Studiò all’Accademia delle Belle Arti a Napoli, diplomandosi nel 1940, avendo come maestri Vincenzo Gemito, Vincenzo Caprile, Vincenzo Irolli, Emilio Notte, Carlo Seviero, Paolo Vetri e Giuseppe Casciaro. Divenne “allievo” prediletto di Giorgio De Chirico e amico di Gregorio Sciltian e Pietro Annigoni.

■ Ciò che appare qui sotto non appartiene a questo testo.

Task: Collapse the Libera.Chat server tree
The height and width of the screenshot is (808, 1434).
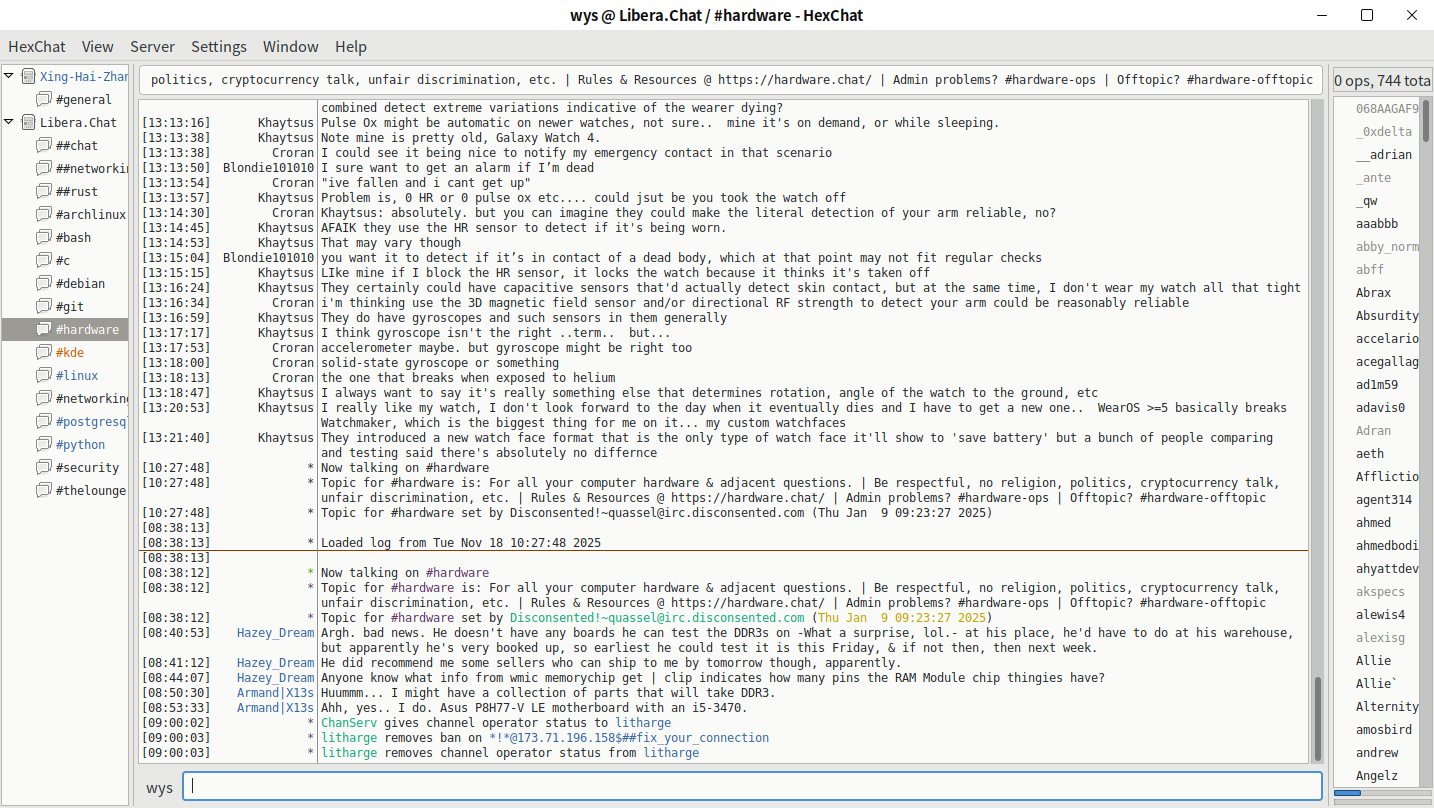Action: 9,122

Eseguì ritratti di grandi personalità, quali Papa Giovanni Paolo II, Giorgio De Chirico, l’allora Presidente della Repubblica Sandro Pertini, l’allora Presidente del Consiglio Giulio Andreotti, il principe e banchiere romano Alessandro Raffaele Torlonia, il Prefetto della Repubblica Mario Esposito, degli Arcivescovi di Salerno S.E. Monsignor Gerardo Pierro e S.E. Monsignor Guerino Grimaldi.

Qualche tempo dopo la morte del pittore, la figlia Raffaella ha creato a Salerno nei pressi di Piazza Portanova l’Accademia Internazionale D’Arte, Cultura e società Alfonso Grassi, i cui obbiettivi sono quelli di conoscere l’arte del padre e di sostenere gli artisti locali. (Wikipedia)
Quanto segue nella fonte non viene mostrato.